:: Excerto ::

Capitulos

Um dia alguém lhe disse:

A vida é como um livro, feita de capítulos. Quando um termina, há outro a seguir. E é esse que interessa ler. O resto ficou para trás.

E ele ficou a pensar naquilo. É uma frase bonita, daquelas frases feitas bonitas, sim. Daquelas frases que servem para nos fazerem sentir bem, até esboçar um sorriso. É para isso que foram feitas. Para isso e para nos encher as caixas de correio electrónico. Mas seria uma boa metáfora?

Mesmo que o final do capítulo seja triste, mesmo que seja doloroso, mesmo que seja estranho, mesmo que seja confuso... depois da última frase, da última linha, da última palavra, da última letra, do último ponto, do último restício de tinta impressa, há sempre um outro capítulo a seguir, uma nova esperança, um novo olhar, um novo ar, e é isso que importa, pronto. É a mensagem base, a mensagem a retirar.

Contudo, pensou:

Há livros, em que, de capítulo para capítulo, a história muda, os ambientes mudam, os sentimentos mudam, as realidades mudam, as vidas mudam. Os capítulos distinguem-se na total perfeição. Há quem lhes atribua adjectivos como criatividade, originalidade, intelectualidade... Mas serão, esses, livros ou apenas conjuntos de textos? Onde fica a conceito de livro, todo o conjunto de palavras que, no fim, lhe dão consistência e unidade? Mesmo que os capitulos mudem, para ser um livro, terão de fazer sentido no fim. Um livro, tal como a vida, não é um conjuntos de páginas escritas e encadernadas, umas a seguir às outras. Mesmo que os capítulos não tenham uma aparente sequência lógica, no fim, quando as letras encerram a última página, tem de haver uma ligação, uma lógica, um significado. Se assim não for, então não será um bom livro, nem um livro será. Comparando com a vida, não será viver.

E percebeu que, tal como na vida, as livrarias têm livros e folhas escritas encadernadas a que chamam livros. E desses últimos ele não gostava. Esses últimos ele não queria para si. Podiam valer muito, mas valiam como textos singulares, uns por cima dos outros, dentro de uma encadernação. Ele gostava da vida cheias de fases, não gostava de fases soltas a que muitos talvez chamem de vida.

:: Excerto dos dados ::
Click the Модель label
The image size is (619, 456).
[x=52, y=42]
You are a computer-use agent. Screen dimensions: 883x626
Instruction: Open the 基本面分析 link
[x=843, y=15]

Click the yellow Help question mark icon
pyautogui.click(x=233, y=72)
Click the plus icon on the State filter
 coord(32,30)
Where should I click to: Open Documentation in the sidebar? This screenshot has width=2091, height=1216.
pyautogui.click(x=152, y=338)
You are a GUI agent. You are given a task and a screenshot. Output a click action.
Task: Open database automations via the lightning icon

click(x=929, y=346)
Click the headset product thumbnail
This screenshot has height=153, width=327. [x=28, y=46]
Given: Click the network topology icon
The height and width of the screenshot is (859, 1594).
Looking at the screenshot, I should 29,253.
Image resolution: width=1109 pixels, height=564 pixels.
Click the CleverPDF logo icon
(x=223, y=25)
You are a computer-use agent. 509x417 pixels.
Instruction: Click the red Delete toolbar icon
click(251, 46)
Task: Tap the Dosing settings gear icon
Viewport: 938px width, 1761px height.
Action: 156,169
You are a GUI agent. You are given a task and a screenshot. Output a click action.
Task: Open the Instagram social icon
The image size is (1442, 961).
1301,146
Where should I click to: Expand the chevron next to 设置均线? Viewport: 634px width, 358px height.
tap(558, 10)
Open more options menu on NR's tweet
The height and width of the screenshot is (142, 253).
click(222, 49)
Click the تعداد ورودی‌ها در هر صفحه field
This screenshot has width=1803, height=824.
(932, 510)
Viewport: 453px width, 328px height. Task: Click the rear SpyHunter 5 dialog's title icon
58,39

:: Instruções e requisitos ::
Retome o texto sobre a vida comparada a um livro feito de capítulos e continue-o a partir da última frase.

:: Resultado ::
E percebeu que não, que o que alguém, um dia, lhe disse não é uma boa metáfora.

7 comentários:

Anónimo disse...

Eu acho que a vida não é como um livro. A vida tornar-se-á um livro no momento em que morrermos, no momento em que dermos o suspiro final. Aí teremos um princípio, um meio e um fim. Entretanto somos um livro em aberto. Se os capítulos passados deixam de interessar? Não me parece. Afinal o que seria de nós sem as memórias. Sem o tempo que perdemos a recordar as coisas do passado, o que fizémos, o que vivemos, o que conhecemos, os paises que visitámos, o dia em que entrámos na faculdade, o dia em que tivémos o primeiro trabalho, o dia em que vimos um filho nascer. E quantas vezes não lemos o mesmo livro mais de uma vez? Ou voltamos a ler capítulos de um livro que achámos bonito? A verdade é que se pensarmos demasiado no que é a vida acabámos por não vivê-la.

NO DAY BUT TODAY

If I ran away, I'd never have the strength to go very far. How would they hear the beating of my heart? Will it grow cold? The secret that I hide, will I grow old? How will they hear? When will they learn? How will they know?

Anónimo disse...

Nunca tinha pensado nisto assim. Mas é mesmo.

Anónimo disse...

Há partida parece mesmo que a frase faz sentido mas depois tu começas a desmontar e deixa de fazer sentido. Que bem, mto bem.

Anónimo disse...

Dita é bom e muito importante pensar mesmo que seja demasiado porque pensar faz parte da vida, é vivê-la também.

Viva os pensadores e as cabeças pensantes.

Anónimo disse...

Sempre detestei essas frases feitas que ficam bem nas conversas de café e que fascinam todos, a mim não fascinam. São frases usadas por quem tem pouco onde se agarrar. Claro que há excepções mas aí percebe-se pela pessoa que as diz e como as diz.

Muito bem analisado. Aprecio tanto a tua mente.

Anónimo disse...

Excelente. Acho que vou pensar nisto o dia inteiro.

Um beijinho

Anónimo disse...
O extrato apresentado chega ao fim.